Generating XML document in PHP (escape characters)

I'm generating an XML document from a PHP script and I need to escape the XML special characters. I know the list of characters that should be escaped; but what is the correct way to do it?

Should the characters be escaped just with backslash (\') or what is the proper way? Is there any built-in PHP function that can handle this for me?


Solution 1:

I created simple function that escapes with the five "predefined entities" that are in XML:

function xml_entities($string) {
    return strtr(
        $string, 
        array(
            "<" => "&lt;",
            ">" => "&gt;",
            '"' => "&quot;",
            "'" => "&apos;",
            "&" => "&amp;",
        )
    );
}

Usage example Demo:

$text = "Test &amp; <b> and encode </b> :)";
echo xml_entities($text);

Output:

Test &amp;amp; &lt;b&gt; and encode &lt;/b&gt; :)

A similar effect can be achieved by using str_replace but it is fragile because of double-replacings (untested, not recommended):

function xml_entities($string) {
    return str_replace(
        array("&",     "<",    ">",    '"',      "'"),
        array("&amp;", "&lt;", "&gt;", "&quot;", "&apos;"), 
        $string
    );
}

Solution 2:

Use the DOM classes to generate your whole XML document.
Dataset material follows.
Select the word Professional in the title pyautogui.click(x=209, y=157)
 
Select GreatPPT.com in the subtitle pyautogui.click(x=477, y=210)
It will handle encodings and decodings that we don't even want to care about.


Edit: This was criticized by @Tchalvak:

The DOM object creates a full XML document, it doesn't easily lend itself to just encoding a string on it's own.

Which is wrong, DOMDocument can properly output just a fragment not the whole document:

$doc->saveXML($fragment);

which gives:

Test &amp; <b> and encode </b> :)
Test &amp;amp; &lt;b&gt; and encode &lt;/b&gt; :)

as in:

$doc = new DOMDocument();
$fragment = $doc->createDocumentFragment();

// adding XML verbatim:
$xml = "Test &amp; <b> and encode </b> :)\n";
$fragment->appendXML($xml);

// adding text:
$text = $xml;
$fragment->appendChild($doc->createTextNode($text));

// output the result
echo $doc->saveXML($fragment);

See Demo

Solution 3:

What about the htmlspecialchars() function?

htmlspecialchars($input, ENT_QUOTES | ENT_XML1, $encoding);

Note: the ENT_XML1 flag is only available if you have PHP 5.4.0 or higher.

htmlspecialchars() with these parameters replaces the following characters:

  • & (ampersand) becomes &amp;
  • " (double quote) becomes &quot;
  • ' (single quote) becomes &apos;
  • < (less than) becomes &lt;
  • > (greater than) becomes &gt;

You can get the translation table by using the get_html_translation_table() function.